Who should you hire? 

PMs come from a range of backgrounds. It’s important to firstly define what you need this person to achieve, and then work backwards to create your job description. 

Some things to consider: 

  • Do they need to have specific experience in your industry? Why? Are there other industries that would give PMs exposure to solving similar problems?
  • What will success look like in the first 3, 6, 12 months? 
  • Your first PM will likely be a generalist, but to focus your search, as yourself which of the below backgrounds would be most helpful:
    • Your MBA ‘think outside of the box’ problem solver 
    • Someone with a ComSci background that can use that skill to understand a very technical end user, or communicate extremely well with your Eng team
    • A product-design leaning PM. They understand design thinking and are obsessed with creating an excellent user experience
    • The generalist whose skill set is strongest on the user acquisition/ growth/ marketing side 

Leveling for Product hires

When making your first PM hire, the Goldilocks analogy springs to mind. 

Hire too junior and your first PM is out of their depth. They don’t have the experience or relationship management skills to wrangle the team. Hire too senior — where they previously carried a big title at a large tech company and far removed from actual hands-on work, and they can struggle to adapt and roll up their sleeves.

A profile that I’ve seen work well is your PM with 4 – 8 years’ experience. An IC or player-coach that can hit the ground running with no hand-holding, and can scale the team when the time comes.  

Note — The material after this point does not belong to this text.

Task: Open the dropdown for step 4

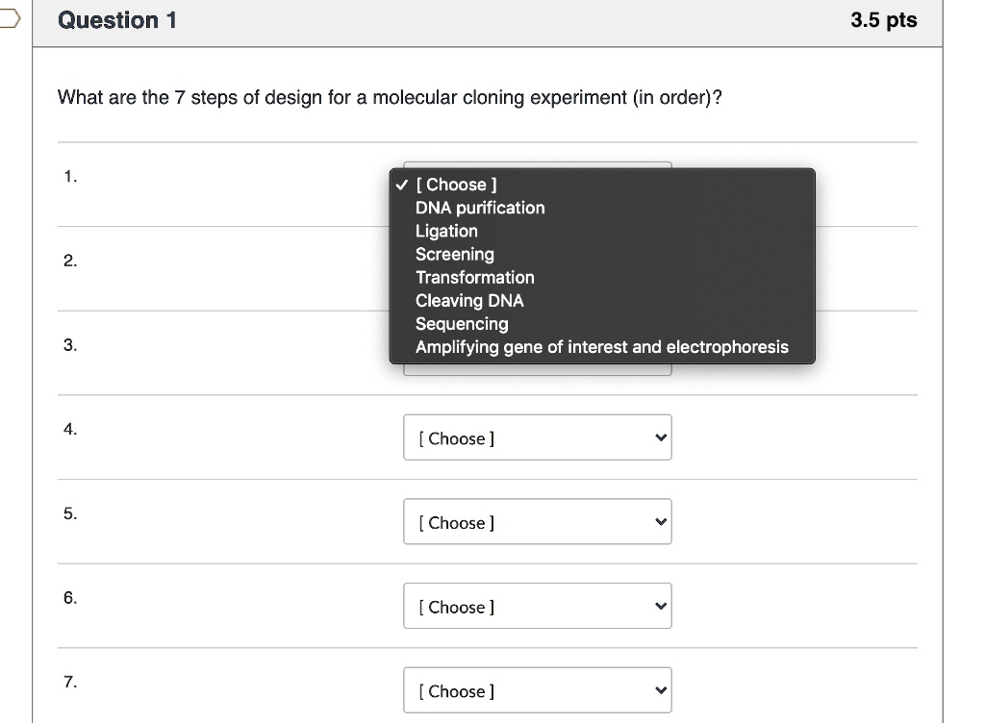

To hire the best people, think about the career trajectory you can offer at your company and talk about this with them. 

Other considerations

  • Being at an early-stage startup can be tough. Setbacks are frequent, so you need to find a PM who believes in the vision of your product as much as you do — this is what will get them through disappointments and long hours, but still logging on with enthusiasm and determination each day. 
  • Early-stage PMs need to think defensively — they need to constantly be aware of what their competitors are doing, what new startups are entering their market, and any regulations that might impact their product. 
  • They need to be resourceful — whether it’s getting as much user feedback as possible on a shoestring budget, or coming up with unique new ways to acquire users.
  • They make decisions quickly based on the best information available at the time. 
  • They understand that perfect is the enemy of good — it’s better to ship, get feedback and refine than to create something perfect you think your users want, without actually confirming with them. 

The interview process

A thorough, efficient interview process is important for any discipline, but especially crucial for a first Product hire. 

Suggested process:

  • First interview: Hiring manager screen (and sell)
  • Second interview: Either, 1. additional conversations with other stakeholders and a live assessment or 2, If you would prefer candidates to do a take-home exercise, just have the 2nd round interview be conversations with other stakeholders 
    • Remember: for a PM hire, there are lots of things to consider. Make sure you and your team are aligned on what part of the candidate’s skill set each of you will be assessing in the interview so you can cover everything you need to
  • Take-home assessment (if you have chosen this option). It’s more likely a candidate will do the take-home assessment if your team has invested more time in the process. To ask a candidate to invest several hours after a 1-hour call, when they likely still have a lot of information they need to decide if it’s a good fit, can lead to people dropping out of the process. 
    • If you choose this option, consider basing the assessment on a neutral product – if the problem they’re solving is something related to your own product, it can be off-putting. 
    • To elevate your interview process, and show that you value the candidate’s time, offer a consulting fee for the time spent on the exercise.  
  • Third interview: final conversations and offer!